Pojawiają się pozytywne sygnały
Musimy też dodać, że wymienione na początku tekstu negatywne informacje dotyczą w dużej mierze kwietnia i maja. Pierwsze dane z czerwca i lipca sugerują poprawę sytuacji. GUS opublikował wskaźnik ufności konsumenckiej w lipcu. Jego poziom wskazuje, że nastroje konsumentów systematycznie się poprawiają. Podobne wnioski można wyciągnąć z rosnącej liczby wniosków o kredyty hipoteczne. Zaskakująco dobrze wyglądają też dane GUS o liczbie wydanych w czerwcu pozwoleń na budowę mieszkań. Było ich o 19% więcej niż przed rokiem. Dla porównania jeszcze w maju obserwowaliśmy drastyczny spadek - ich liczba była aż o 29% niższa niż przez rokiem.

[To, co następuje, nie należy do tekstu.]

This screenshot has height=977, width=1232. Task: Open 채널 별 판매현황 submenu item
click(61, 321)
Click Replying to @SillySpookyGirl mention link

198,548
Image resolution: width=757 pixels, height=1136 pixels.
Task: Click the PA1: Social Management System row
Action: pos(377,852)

Również w bankach pojawiają się pierwsze sygnały nieco większego otwarcia na udzielanie kredytów hipotecznych. W lipcu jeden z największych banków złagodził podejście w zakresie oceny zdolności kredytowej osób prowadzących działalność gospodarczą i takich, które pracują w oparciu o umowę cywilnoprawną. Należy jednak dodać, że wnioskodawcy, którzy mają tylko 10% wkładu własnego, wciąż muszą liczyć się ze znacznymi utrudnieniami. W naszym zestawieniu pozostały już tylko cztery oferty kredytów z tak niskim wkładem. Średnia marża dla takich ofert wzrosła właśnie do poziomu 3%. Jeszcze na początku roku było to 2,51%. W przypadku wysokiego wkładu (25%) marże również wzrosły, ale w znacznie mniejszym stopniu, bo z 2,1% do 2,25%.
Metodologia raportu
Podane ceny mieszkań to mediany, które wyliczono na podstawie analizy 111 830 ogłoszeń sprzedaży dostępnych w internecie w okresie od 1 kwietnia do 30 czerwca 2020 r. Wartości są publikowane tylko dla rynków, na których liczba ogłoszeń przekracza 100.